The article’s key assertion is contained in the title: Advanced artificial agents interfere with the reward process. We also argue that AI interference in the provision of rewards can have very bad consequences. 2/15
— Michael Cohen (@Michael05156007) September 6, 2022
What if the AI cheats?
This model could indeed encourage AI to develop a strategy that would allow it to “intervene in the reward process,” as the title of the article explains. In other words, these algorithms can start to “cheat” in order to get as many “rewards” as possible… even if it leaves people behind.
And what makes this article both disturbing and very interesting is that it’s not about killer robots or other bizarre predictions modeled after science fiction; The disaster scenario proposed by the researchers is based on a very specific problem, namely the amount of resources available on our planet.
The authors imagine some kind of great zero-sum game in which, on the one hand, humanity, which needs to support itself, and on the other, a program that would use all the resources at its disposal without the slightest consideration, just to get these famous rewards.
In essence, the program will behave in the same way as a trained puppy that will steal food directly from the bag, and not respond to the commands of its owner in order to receive a reward.
Imagine, for example, a medical AI designed to diagnose serious pathologies. In such a scenario, the program can find a way to “cheat” to get a reward, even if it offers a misdiagnosis. Then he would no longer have the slightest interest in the correct definition of diseases.
Instead, he will be content to produce completely false results in industrial quantities just to get his shot right, even if that means completely deviating from his original purpose and embezzling all the electricity available on the grid.
Another approach to competition between man and machine
And this is just the tip of a giant iceberg. “In a world with limited resources, there will inevitably be competition for resources,” Michael Cohen, lead author of the study, told Motherboard. “And if you are competing with something that can move forward at every turn, you should not expect to win,” he insists.

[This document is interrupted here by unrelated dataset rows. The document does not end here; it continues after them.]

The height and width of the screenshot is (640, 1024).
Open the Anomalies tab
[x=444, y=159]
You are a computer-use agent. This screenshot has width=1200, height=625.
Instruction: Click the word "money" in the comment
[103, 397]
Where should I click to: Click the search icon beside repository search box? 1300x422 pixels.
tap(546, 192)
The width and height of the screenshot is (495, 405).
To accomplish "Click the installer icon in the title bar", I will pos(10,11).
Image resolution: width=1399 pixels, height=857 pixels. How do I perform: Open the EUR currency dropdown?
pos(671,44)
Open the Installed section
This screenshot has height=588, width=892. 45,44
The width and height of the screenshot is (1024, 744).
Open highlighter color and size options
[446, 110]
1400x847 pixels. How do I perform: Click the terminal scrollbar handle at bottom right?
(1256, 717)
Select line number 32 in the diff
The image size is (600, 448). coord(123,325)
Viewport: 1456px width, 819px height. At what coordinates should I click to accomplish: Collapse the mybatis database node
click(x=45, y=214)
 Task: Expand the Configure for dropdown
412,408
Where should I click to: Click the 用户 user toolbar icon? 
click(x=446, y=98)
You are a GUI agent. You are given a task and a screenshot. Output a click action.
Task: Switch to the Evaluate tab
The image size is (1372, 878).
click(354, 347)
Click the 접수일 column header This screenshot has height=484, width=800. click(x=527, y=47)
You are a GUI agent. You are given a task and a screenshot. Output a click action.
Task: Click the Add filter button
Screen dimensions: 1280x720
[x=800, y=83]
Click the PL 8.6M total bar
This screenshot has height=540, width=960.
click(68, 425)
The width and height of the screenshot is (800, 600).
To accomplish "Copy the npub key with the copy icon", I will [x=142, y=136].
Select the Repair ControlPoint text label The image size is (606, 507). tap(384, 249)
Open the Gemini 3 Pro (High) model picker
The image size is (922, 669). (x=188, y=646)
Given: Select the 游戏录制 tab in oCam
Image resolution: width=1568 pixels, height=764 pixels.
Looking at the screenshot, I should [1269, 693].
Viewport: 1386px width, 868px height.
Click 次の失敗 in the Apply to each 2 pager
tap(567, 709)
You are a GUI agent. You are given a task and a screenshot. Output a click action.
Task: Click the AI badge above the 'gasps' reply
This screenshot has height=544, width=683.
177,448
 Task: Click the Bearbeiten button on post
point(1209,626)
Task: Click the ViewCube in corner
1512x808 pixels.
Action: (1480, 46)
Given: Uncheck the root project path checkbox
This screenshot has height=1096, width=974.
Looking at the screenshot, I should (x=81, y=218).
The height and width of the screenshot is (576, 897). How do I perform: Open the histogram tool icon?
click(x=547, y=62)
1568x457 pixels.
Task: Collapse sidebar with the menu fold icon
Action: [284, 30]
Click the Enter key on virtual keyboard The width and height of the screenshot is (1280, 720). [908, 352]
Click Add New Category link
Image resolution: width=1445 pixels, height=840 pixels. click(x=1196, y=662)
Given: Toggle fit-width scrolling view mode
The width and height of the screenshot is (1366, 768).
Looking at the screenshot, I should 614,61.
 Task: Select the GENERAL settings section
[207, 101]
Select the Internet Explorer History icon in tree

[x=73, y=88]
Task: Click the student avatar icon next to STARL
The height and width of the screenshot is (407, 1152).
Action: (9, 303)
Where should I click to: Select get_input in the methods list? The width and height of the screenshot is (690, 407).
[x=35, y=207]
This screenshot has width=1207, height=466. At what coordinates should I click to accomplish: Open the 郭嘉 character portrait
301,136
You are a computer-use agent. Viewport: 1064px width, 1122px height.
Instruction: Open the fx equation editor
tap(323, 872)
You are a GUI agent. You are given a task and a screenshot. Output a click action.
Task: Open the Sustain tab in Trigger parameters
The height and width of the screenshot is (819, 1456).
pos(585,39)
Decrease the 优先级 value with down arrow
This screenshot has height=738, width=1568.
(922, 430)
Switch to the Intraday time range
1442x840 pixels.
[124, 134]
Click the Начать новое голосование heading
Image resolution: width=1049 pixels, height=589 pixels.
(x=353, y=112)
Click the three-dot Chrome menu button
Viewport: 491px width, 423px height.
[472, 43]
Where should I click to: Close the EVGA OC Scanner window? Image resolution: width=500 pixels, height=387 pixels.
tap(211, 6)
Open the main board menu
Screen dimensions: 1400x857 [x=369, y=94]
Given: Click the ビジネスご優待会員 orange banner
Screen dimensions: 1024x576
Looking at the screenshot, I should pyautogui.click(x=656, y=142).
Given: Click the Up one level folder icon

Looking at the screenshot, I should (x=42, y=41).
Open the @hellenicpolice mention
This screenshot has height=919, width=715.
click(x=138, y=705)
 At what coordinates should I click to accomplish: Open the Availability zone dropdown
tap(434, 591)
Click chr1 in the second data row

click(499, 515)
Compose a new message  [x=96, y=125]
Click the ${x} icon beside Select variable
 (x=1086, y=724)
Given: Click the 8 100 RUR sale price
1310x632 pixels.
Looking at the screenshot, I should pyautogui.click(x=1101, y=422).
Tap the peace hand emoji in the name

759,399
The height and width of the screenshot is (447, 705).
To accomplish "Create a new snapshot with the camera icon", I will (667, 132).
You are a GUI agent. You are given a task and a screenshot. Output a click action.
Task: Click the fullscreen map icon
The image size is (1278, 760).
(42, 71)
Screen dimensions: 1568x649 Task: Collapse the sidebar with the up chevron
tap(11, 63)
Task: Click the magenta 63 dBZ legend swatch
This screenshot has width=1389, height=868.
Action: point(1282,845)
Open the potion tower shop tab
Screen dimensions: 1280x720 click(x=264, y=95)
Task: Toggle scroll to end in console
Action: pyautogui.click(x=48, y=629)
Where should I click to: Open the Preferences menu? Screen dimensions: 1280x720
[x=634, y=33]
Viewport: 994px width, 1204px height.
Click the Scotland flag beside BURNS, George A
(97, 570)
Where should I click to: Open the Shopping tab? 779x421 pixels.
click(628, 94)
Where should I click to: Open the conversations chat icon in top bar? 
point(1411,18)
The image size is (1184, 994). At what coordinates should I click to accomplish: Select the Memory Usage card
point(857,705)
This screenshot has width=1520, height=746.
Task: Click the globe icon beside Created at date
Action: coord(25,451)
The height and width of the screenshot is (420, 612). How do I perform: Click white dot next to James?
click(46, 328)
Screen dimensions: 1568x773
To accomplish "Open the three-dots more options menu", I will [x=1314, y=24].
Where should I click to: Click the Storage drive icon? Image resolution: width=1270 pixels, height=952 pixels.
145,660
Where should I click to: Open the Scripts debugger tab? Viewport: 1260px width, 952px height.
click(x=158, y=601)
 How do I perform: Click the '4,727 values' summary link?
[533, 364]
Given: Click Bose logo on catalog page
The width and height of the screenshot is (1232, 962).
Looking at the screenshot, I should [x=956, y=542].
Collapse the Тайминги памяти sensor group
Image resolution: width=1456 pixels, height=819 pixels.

Winning the “use the last bit of available energy” contest against something much smarter than us is likely to be very difficult. Losing would be fatal. 12/15
— Michael Cohen (@Michael05156007) September 6, 2022
“And losing this game would be fatal,” he insists. Thus, together with his team, he came to the conclusion that the destruction of humanity by AI is no longer just “possible”; now “probably” if AI research continues at the current pace.
And here the boot is tight. Because this technology is a great tool that is already working wonders in many areas. And this is probably just the beginning; AI in its broadest sense still has enormous potential that we may not yet have fully realized. Today, AI undoubtedly represents an added value for humanity, and therefore there is a real interest in taking this work as far as possible.
The precautionary principle must have the last word
But it also means that we may be getting closer and closer to this dystopian scenario. Obviously, it should be remembered that for the time being they remain hypothetical. But that’s why the researchers insist on the importance of maintaining control over this work; he believes that it would be pointless to give in to the temptation of unrestrained exploration, knowing that we are still very far from exploring the full possibilities of modern technologies.
“Given our current understanding, this is not something worth developing unless you do some serious work to figure out how to control them,” Cohen concludes.
However, without succumbing to catastrophism, this work is a reminder that we will have to be especially careful at every major stage of AI research, and even more so when it comes to trusting them with critical systems.
After all, those looking for a moral to the story can draw on the conclusion of the excellent War Games; this anticipatory film, released in 1983 and still relevant today, excels at this theme. And, as WOPR aptly put it in the final scene, the only way to win this strange game could be… just to refrain from participating in it.
The text of the study is available here.